Bu arada cebir görüşünün batıl ve zayıf yönlerini görerek, onunla muhalefete kalkışan, Ehl-i Sünnet'in "Mutezile" diye tanınan diğer bir grubu ise, hem kendi ilmi yetersizliklerinden ve hem de Masum Ehl-i Beyt İmamlarının (a.s) talimat ve buyruklarından yararlanmadıklarından, cebrin reddi ile kâmil tevhidin arasında doğru bir bağlantı kuramayarak başka bir yanlışlığa düşmüş ve "Tefviz" görüşünü, yani “insan eyleminin vücuda gelmesinde Allah'ın hiç bir rolü olmadığı ve tek failin insanın kendi olduğu” düşüncesini ortaya atmışlardır.

Bu inanca göre Allah-u Teâlâ insanı yaratmış ve daha sonra onu kendi başına bırakmıştır. Fiilleri icat eden yalnız insanın kendisidir. Allah'ın insanların fiillerinde hiçbir etki ve rolü olmadığı gibi, bu gibi işler ilahi failiyetin dışında kalmaktadır.

Her şeyi yaratan ve var olabilecek bütün mümkünatın yaratılışına tek kaynak olan Allah-u Teâlâ’nın kudretini sınırlandıran, bir bakıma Allah'ın tevhit ilkesine halel getiren ve sonuçta imkân vasfını taşıyan bütün varlıkların varlıklarını Vacip Teâlâ olmaksızın da sürdürebilecekleri anlamına gelen, bu görüşün de yanlış bir görüş olduğu, Ehl-i Beyt İmamları tarafından gözler önüne serilmiştir.

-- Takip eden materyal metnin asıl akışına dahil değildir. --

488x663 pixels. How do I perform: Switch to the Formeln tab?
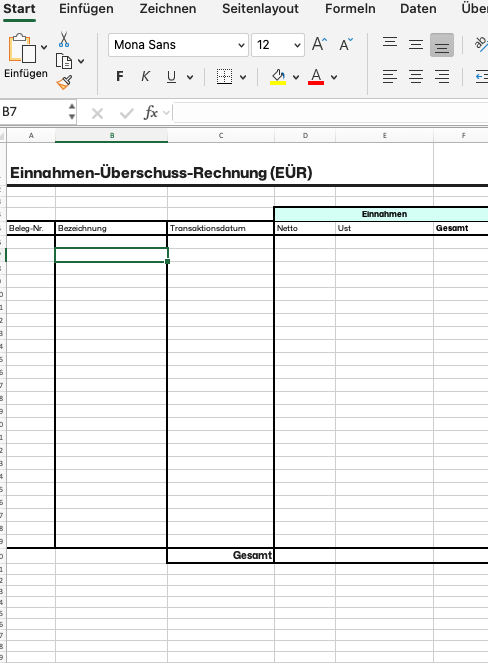coord(350,8)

Mutezile mezhebine göre, Allah-u Teâlâ’nın insanın fiilleri üzerinde hiçbir rolü yoktur. Allah-u Teâlâ’nın rolü, sadece insanın kendisini yaratmaktır. İnsan, yaratıldıktan sonra ihtiyarı dâhilinde olan fiillerini yalnızca kendi kudret ve iradesiyle icat etmektedir.[4] Nasıl ki, bir fabrikayı yapan mühendisin rolü, sadece fabrikanın kendisini icat etmek olup, fabrikanın işlevinde onun hiçbir rolü yoktur ise, Allah-u Teâlâ’nın işi de sadece insanın kendisini yaratmaktır. İnsanı yarattıktan sonra, ne onun iradesinde ve ne de işlerinde hiçbir etki sahibi değildir.

Bu görüşe göre evrenin sadece ilk icat edilişinde yaratıcıya ihtiyacı vardır. Ama beka ve işlevinde yaratıcıdan müstağnidir. Bu görüşün Allah-u Teâlâ’nın “Tevhid-i Ef'ali” ilkesiyle çeliştiği ve bir nevi şirk olduğu açıktır.

Nitekim Eş'arîler'in savunduğu “insan irade ve kudretinin insanın fiilleri üzerinde hiçbir etkisi olmadığı ve her şeyin doğrudan doğruya Allah-u Teâlâ’nın irade ve kudretiyle icat edildiği” görüşü de “insanın muhtar oluşu” ilkesini ihlal ettiğinden “Allah-u Teâlâ’nın adil olması” ilkesiyle bağdaşmamaktadır.

O halde ne Eş'arîler'in savunduğu cebir görüşü doğrudur ve ne de Mutezililer'in savunduğu tefviz görüşü. Zira biri Allah-u Teâlâ’nın tevhidi ile çelişirken, diğeri Allah-u Teâlâ’nın adaletiyle çelişmektedir. Hak görüş, Ehl-i Beyt mektebinin ortaya koyduğu, “insanın muhtar bir varlık olup, irade ve kudretinin yaptığı fiillerde etkili olduğunu kabullenmekle birlikte, Allah-u Teâlâ’nın irade ve kudretinin de her şeyde müstakil etken olduğunu kabullenmek” yoludur.

 

 

--------------

[1]- Sa'd, 27.

[2]- Nehcü’l Belağa, 78; Özdeyiş – Tevhid-i Saduk, s. 380.

[3]- Şehristani, El-Milel ve'n-Nihel, s. 88.

[4]- Şehristani, El-Milel ve'n-Nihel, s. 49.